Randomly came across this comment, in a video about epicycles:
> it's amazing how much simpler the truth can be than you trying to bend over backwards to make reality fit your preconceived notions
By no means I'm saying that I'm right; I'm just offering you an unusual perspective. When I read that comment, I couldn't help but connect geocentrism to one modern concept:
*the function*
This isn't just about programming paradigms, it is broader than that. At the heart of mathematics lies the calculus, and, at its core, lies the function: a deeply ingrained, core axiom of all human sciences; a concept as universal and unescapable (for the modern mind) as the idea that the Earth was the center of the universe (for these back then).
But what if functions are just... the wrong point-of-view?
If you just go ahead and try to implement a "function evaluator", complexity and ugliness unavoidably emerge in ways that, to my eyes, look suspicious - not unlike epicycles. Despite decades of efforts, there isn't a single implementation of beta-reduction that feels canonical. From closures, to sharing graphs, to supercombinators or to bottom-up beta-reduction; it is hard to look at any of these and not feel like they're artificial, or, at the very least, human-engineered to an extent. What does that hint?
There is an exception, though. In 1990, Lamping described an algorithm capable of evaluating λ-terms optimally, in the sense that it would always perform the minimal amount of beta-reductions. This algorithm was not just fast - it was elegant, beautiful and natural in a way that, to my eyes, felt canonical. Yet, it had one problem: in its most natural form, it didn't cover all λ-terms. Fortunately, Lamping himself found a solution; an extension to the "abstract" fragment of his algorithm, that allowed for full functional coverage. Yet, such extension made the system considerably more complex and, arguably, less elegant. What does that hint?

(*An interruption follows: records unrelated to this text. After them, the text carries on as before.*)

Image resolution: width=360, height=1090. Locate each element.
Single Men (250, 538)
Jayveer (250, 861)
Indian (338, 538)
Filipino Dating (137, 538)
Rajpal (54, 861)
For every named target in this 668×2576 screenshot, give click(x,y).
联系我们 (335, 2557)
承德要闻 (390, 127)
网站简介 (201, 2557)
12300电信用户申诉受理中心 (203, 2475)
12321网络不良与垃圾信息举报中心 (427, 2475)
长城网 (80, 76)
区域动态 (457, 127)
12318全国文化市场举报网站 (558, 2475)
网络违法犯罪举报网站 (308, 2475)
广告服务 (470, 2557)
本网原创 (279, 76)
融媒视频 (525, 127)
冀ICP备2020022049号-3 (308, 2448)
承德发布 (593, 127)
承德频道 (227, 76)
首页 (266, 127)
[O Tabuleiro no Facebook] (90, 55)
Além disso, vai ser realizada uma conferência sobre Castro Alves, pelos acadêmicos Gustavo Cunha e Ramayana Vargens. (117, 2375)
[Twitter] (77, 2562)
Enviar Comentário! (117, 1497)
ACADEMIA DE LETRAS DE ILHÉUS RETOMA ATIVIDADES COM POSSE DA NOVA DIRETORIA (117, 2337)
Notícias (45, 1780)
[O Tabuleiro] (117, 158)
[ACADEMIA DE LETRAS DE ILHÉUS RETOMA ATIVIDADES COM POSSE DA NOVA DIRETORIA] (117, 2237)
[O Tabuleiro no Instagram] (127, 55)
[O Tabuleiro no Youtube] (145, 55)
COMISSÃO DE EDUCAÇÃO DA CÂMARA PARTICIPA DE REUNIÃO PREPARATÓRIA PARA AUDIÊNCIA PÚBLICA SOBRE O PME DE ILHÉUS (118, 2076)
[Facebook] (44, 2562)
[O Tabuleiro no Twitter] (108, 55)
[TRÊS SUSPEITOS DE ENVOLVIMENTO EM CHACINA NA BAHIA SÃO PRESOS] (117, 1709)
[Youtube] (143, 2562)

Now, one could argue that implementation doesn't matter, and isn't an indicative of truth. Perhaps functions are just hard to compute fast, but, so what? They still are, mathematically, the right framework to model nature - right? That's a point of view that I think most mathematicians would hold. Yet, if that was the case, then, how came functions keep breaking math itself, over and over?
In 1901, Russel discovered his infamous paradox, which broke the original set theory, showing that unrestricted comprehension was inconsistent. In 1931, Gödel's incompleteness theorems showed that any consistent formal system containing arithmetic is incomplete. In the 1930s, Church, Kleene and Rosser discovered the untyped lambda calculus was inconsistent. In the 1940s, Curry discovered a paradox in combinatory logic. In the 1970s, Girard discovered that the polymorphic lambda calculus, also known as System F, was inconsistent with unrestricted comprehension, leading to the development of predicative type theories.
In fact, up to this date, modern proof assistants such as Lean and Coq now include a concept of "universes" - an annoying restriction that segments the language in many different layers, breaking modularity and making it terrible to work with in many occasions. I don't think anyone would argue they feel natural or welcome - rather, they're an ugly inconvenience we've learned to live with, as they're a solution to Russel's paradox. Even that isn't enough - positivity check, structural recursion. Many other "inconvenient restrictions" must be carefully placed to avoid breaking the universe and deriving an inconsistent type theory.
But what does that all hint?
Well, here's the thing - the amazing coincidence nobody talks about. All - absolutely all - the inconsistency proofs we found so far, when translated to type theory, map to a λ-term that lies, in an amazingly cosmical coincidence, in the set functions that can't be evaluated soundly by Lamping's abstract algorithm. To me, this feels surprisingly close to a civilization finally figuring out a way to model the solar system based on elegant elliptical orbits, but failing to get the hint that this implies the sun is at its center. So, they keep trying to make the geocentric model work by adding more and more complex epicycles, instead of considering that perhaps their fundamental assumption - that the Earth is the center of the universe - might be incorrect.
By all means, I could be wrong. Exploring this point of view did lead to HVM and Bend, but these still have a long, long way to go before they're stablished and respected as valuable alternatives to existing languages and architectures. From the mathematical standpoint, abandoning the full function in favor of lighter, affine variants (or, if you're brave, raw interaction combinators) would allow one to construct a consistent type theory with axioms that feel morally wrong, such as type-in-type, insanely dependent functions, and the most elegant proof of function extensionality that I've ever came across - although, at that point, I concede "function" might be a huge misnomer. Regardless, I do wonder if important discoveries would be unlocked once we look at this place, and I personally bet interaction combinators will be heavily important in the future, once we exhaust all ideas we have to making circular epicycles. But that's just my unorthodox point of view.